_文書の一部_
+===+

「そよ風(ゼファー)、と呼ぶには強烈すぎた。」(ヒーロー列伝より)
※現役時代の馬齢は旧表記で記載する。
生涯
父は「マイルの皇帝」と呼ばれたニホンピロウイナー。
3歳になった1990年に美浦トレーニングセンター・栗田博憲厩舎に入厩するが、骨膜炎を発症しデビューが翌年まで遅れてしまった影響でクラシック戦線には間に合わなかった。
1991年(4歳)
ダート戦でデビュー2連勝を飾った後、横山典弘を背に初の重賞となるクリスタルカップ(GⅢ)に挑戦するが3着だった。
秋の初戦は7着だが、騎手が蛯沢誠治に代わった12月の条件戦を勝利し、初のGⅠスプリンターズステークスに挑んだが、ダイイチルビーの7着に終わった。
1992年(5歳)
古馬になった1992年にはオープンクラスに昇格し、春の安田記念を目標に定めて挑んだ前哨戦の京王杯スプリングカップ(GⅡ)は3着だった(ここから騎手は田中勝春に交代)。
そして本番の安田記念では、11番人気ながら勝利。初の重賞勝利がいきなりのGⅠ勝利となる。
騎手の田中もこれが初のGⅠ勝利であり、父ニホンピロウイナーも1985年に勝っているので父子制覇も達成した。
秋戦線はマイルチャンピオンシップおよびスプリンターズステークスを目標にしたが、セントウルステークス(当時GⅢ)は2着。マイルチャンピオンシップはダイタクヘリオスの5着に敗れた。
年末のスプリンターズステーkスはニシノフラワーにクビ差で敗れて2着だった。
1993年(6歳)
騎手が田原成貴に代わった6歳初戦のマイラーズカップ(GⅡ)はまたもニシノフラワーに敗れて2着。
騎手が柴田善臣に代わって前年は3着だった京王杯スプリングカップを勝利すると、連覇を賭けて挑んだ安田記念は、ニシノフラワー、シンコウラブリイらを抑えて勝利し、安田記念初の連覇を達成。柴田善臣はこれが初のGⅠ勝利となり、2人の騎手にGⅠ初勝利をプレゼントした稀有な馬となった。(他にはアルアイン(皐月賞では松山弘平、大阪杯では北村友一)がいる。)

+===+

(データソースの項目)
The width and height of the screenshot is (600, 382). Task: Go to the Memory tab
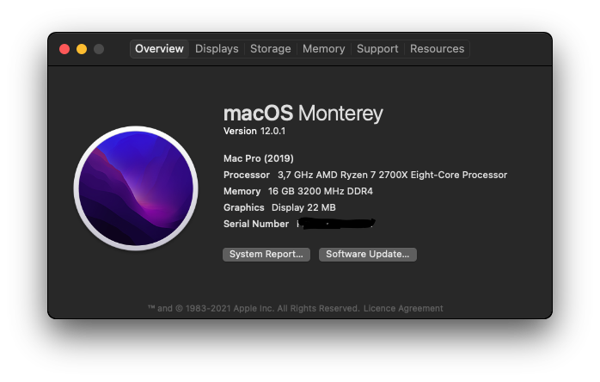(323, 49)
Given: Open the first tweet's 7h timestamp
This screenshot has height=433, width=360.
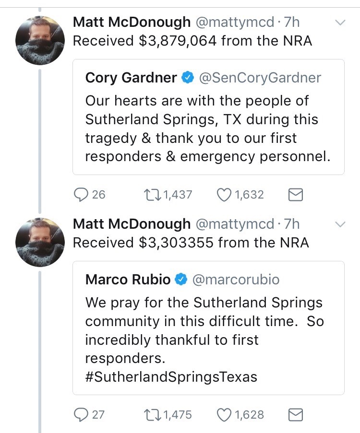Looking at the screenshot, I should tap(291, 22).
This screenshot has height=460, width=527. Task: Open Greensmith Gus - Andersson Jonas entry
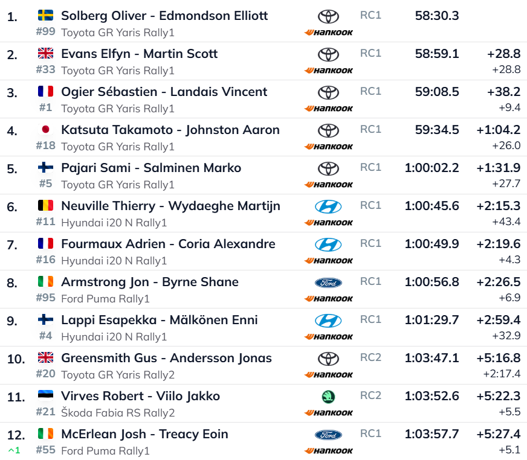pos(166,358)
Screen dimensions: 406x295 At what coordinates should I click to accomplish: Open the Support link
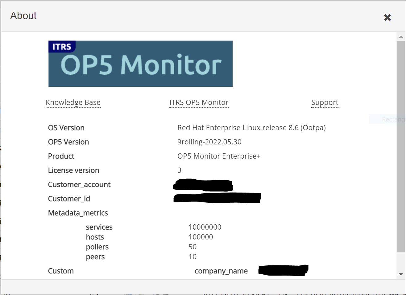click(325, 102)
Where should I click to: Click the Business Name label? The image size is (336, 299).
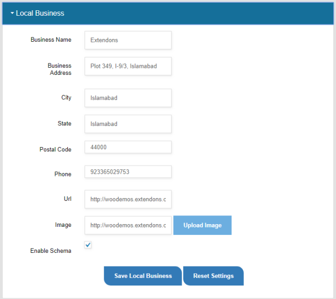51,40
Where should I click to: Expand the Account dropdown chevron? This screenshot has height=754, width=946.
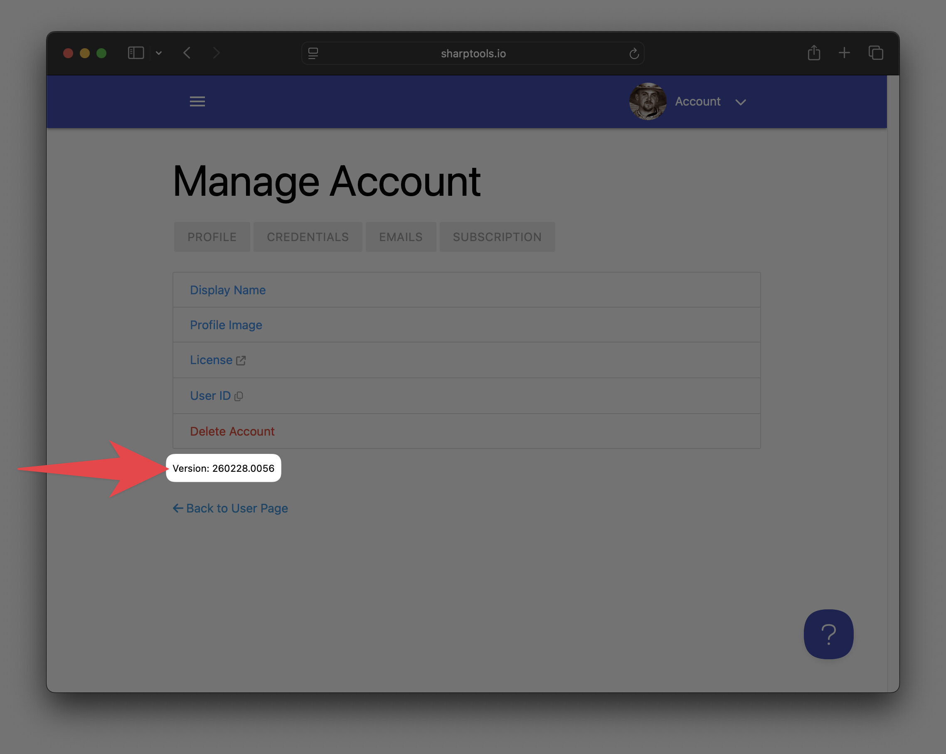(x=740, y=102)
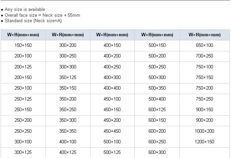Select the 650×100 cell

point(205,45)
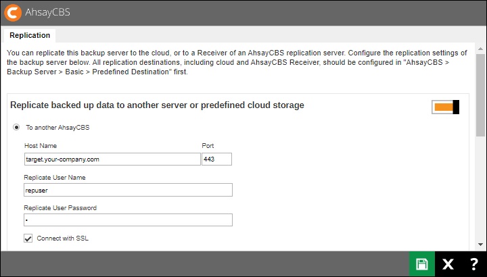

+===+

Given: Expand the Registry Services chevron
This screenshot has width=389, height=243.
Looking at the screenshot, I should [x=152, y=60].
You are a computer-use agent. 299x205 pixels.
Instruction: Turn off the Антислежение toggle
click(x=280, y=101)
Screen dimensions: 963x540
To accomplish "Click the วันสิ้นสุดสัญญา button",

+===+

_作業一覧_
A: 競走馬の記事のうち、「秋の初戦は7着だが、騎手が蛯」から「がいきなりのGⅠ勝利となる。」までを、その語句も含めて一字一句そのまま引用せよ。
B: 競走馬の記事が途切れたところから、その続きを書け。
データは競走馬の記事とは関係がない。

_課題の解答_
A:
秋の初戦は7着だが、騎手が蛯沢誠治に代わった12月の条件戦を勝利し、初のGⅠスプリンターズステークスに挑んだが、ダイイチルビーの7着に終わった。
1992年(5歳)
古馬になった1992年にはオープンクラスに昇格し、春の安田記念を目標に定めて挑んだ前哨戦の京王杯スプリングカップ(GⅡ)は3着だった(ここから騎手は田中勝春に交代)。
そして本番の安田記念では、11番人気ながら勝利。初の重賞勝利がいきなりのGⅠ勝利となる。

B:
なお、安田記念を連覇した馬は、他はウオッカ(2008年・2009年)だけである。
秋戦線は春から大目標に定めていた秋の天皇賞を目指して調整した。
前哨戦の毎日王冠(GⅡ)は6着に終わった。
そして秋の天皇賞は、セキテイリュウオーとの一騎打ちをハナ差で制し、GⅠ3勝目を挙げた。
なお、セキテイリュウオーには前年共に安田記念を勝った田中が騎乗していた。
年末のスプリンターズステークスはサクラバクシンオーの2着になり、これを最後に引退。
この年は最優秀5歳以上牡馬、最優秀短距離馬、最優秀父内国産馬の3つのタイトルを獲得した。
年度代表馬の有力候補にもなっていたが、こちらはビワハヤヒデが受賞した。
引退後
引退後は種牡馬となり、初年度産駒から武蔵野ステークスを勝ったサンフォードシチーを輩出した。
彼の産駒が走るときには、「ゼファー魂」と書かれた横断幕が掲げられた。
2009年に種牡馬を引退し、2017年5月16日に老衰のため29歳で死去した。
ライバルのシンコウラブリイとは2勝2敗、イクノディクタスとは4勝0敗、、ニシノフラワーとは1勝2敗、ムービースターとは3勝1敗。
関連動画
20世紀の名馬第67位
1993年天皇賞(秋)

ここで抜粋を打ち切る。